Marc, je discerne une certaine insinuation dans l'une de tes remarques, comme s'il existait une opposition entre les États-Unis et l'Europe impliquant que les États-Unis sont superficiels, avec leur culture du divertissement, tandis que l'Europe est beaucoup plus "sérieuse". Je doute que ce regard porté sur les différences entre l'Europe et les États-Unis soit juste. Après ma première réponse, j'ai encore brièvement réfléchi à la relation entre la culture et l'économie. La mise en contraste de la culture et de l'économie, à laquelle la citation de Monnet fait allusion, a certainement joué un rôle important dans la construction de l'Europe. Je crois que Monnet voulait souligner par là que tous les progrès réalisés sur le plan économique et institutionnel ne suffisent pas encore à forger une identité européenne, qu'il faut y conjuguer la connaissance des cultures nationales, donc des mentalités et modes de pensée, et chercher à rapprocher ces différentes cultures.
Fig. 5
"Im Etappenquartier vor Paris am 24. Oktober 1870"
(Anton von Werner, 1894, tableau de la Nationalgalerie de Berlin).
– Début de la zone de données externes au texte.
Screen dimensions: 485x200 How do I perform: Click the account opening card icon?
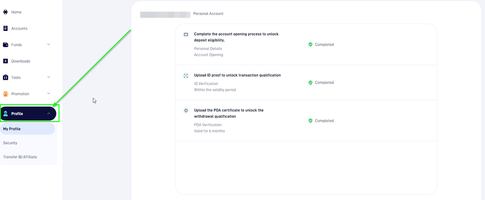(x=186, y=34)
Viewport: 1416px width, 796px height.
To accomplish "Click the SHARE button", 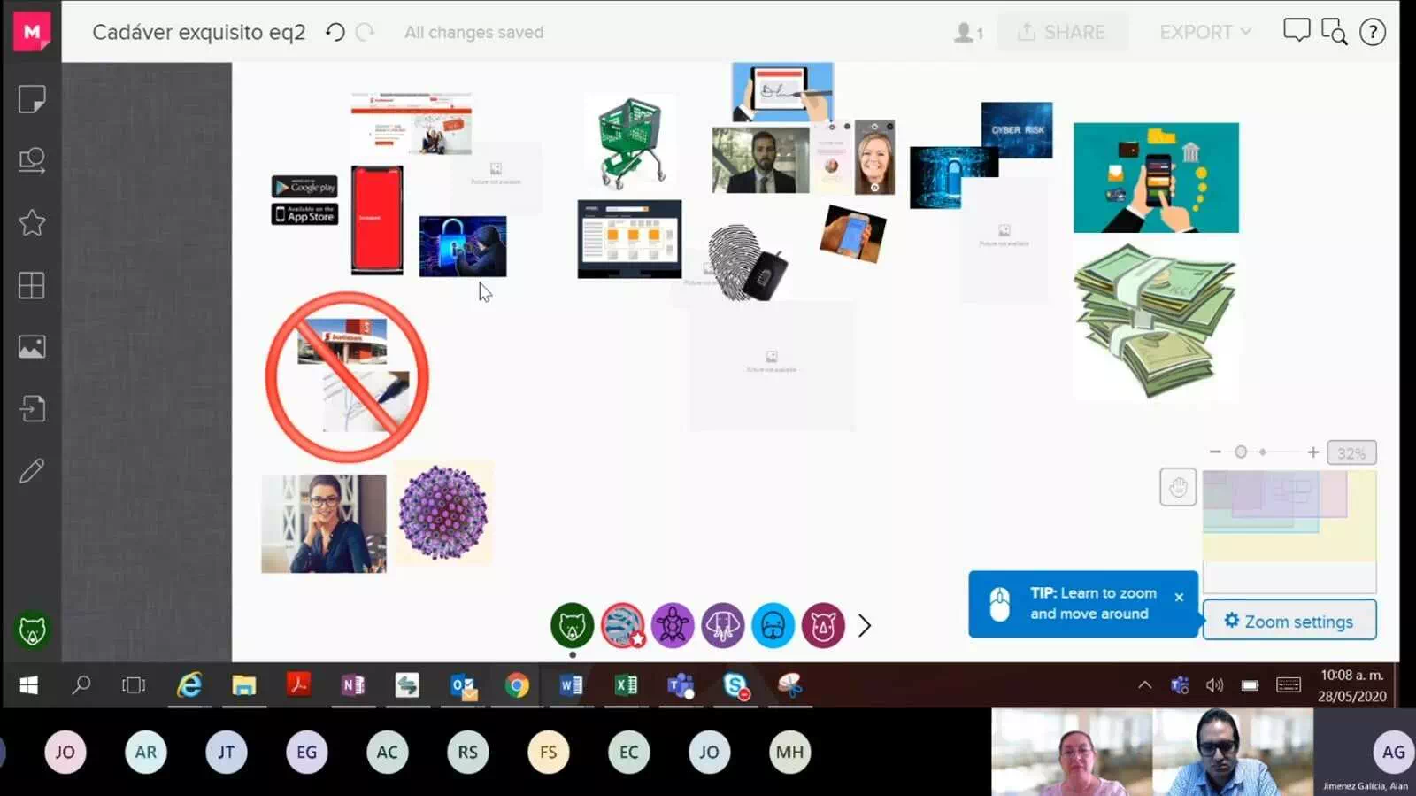I will (1062, 33).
Ce tableau met en lumière le contraste entre la dureté de la vie soldatesque en temps de guerre et les besoins culturels des nombreux soldats "cultivés"; les hommes recouverts de boue, qui se sont confortablement installés dans le salon d'un château français, profitent de l'occasion pour faire un peu de musique.
Source Internet [3]
Je rejoins ici les propos d'Aleksander Smolar: de nombreuses études réalisées sur la mémoire collective ont mis en évidence de grandes divergences entre les pays européens, dont les vécus, les réalités, s'excluent ou se font concurrence, comme s'il s'agissait d'affirmer une identité européenne face aux Chinois, aux Américains ou aux Asiatiques. Cela ne nous est d'aucune utilité, et qui pis est, les stéréotypes s'en voient renforcés. Pour bien faire, nous devrions prendre le temps d'examiner les différents vécus historiques européens. Les divergences qui se font jour dans les traditions, les modes de pensée et les modèles culturels nationaux ne permettent pas de conclure à une homogénéité.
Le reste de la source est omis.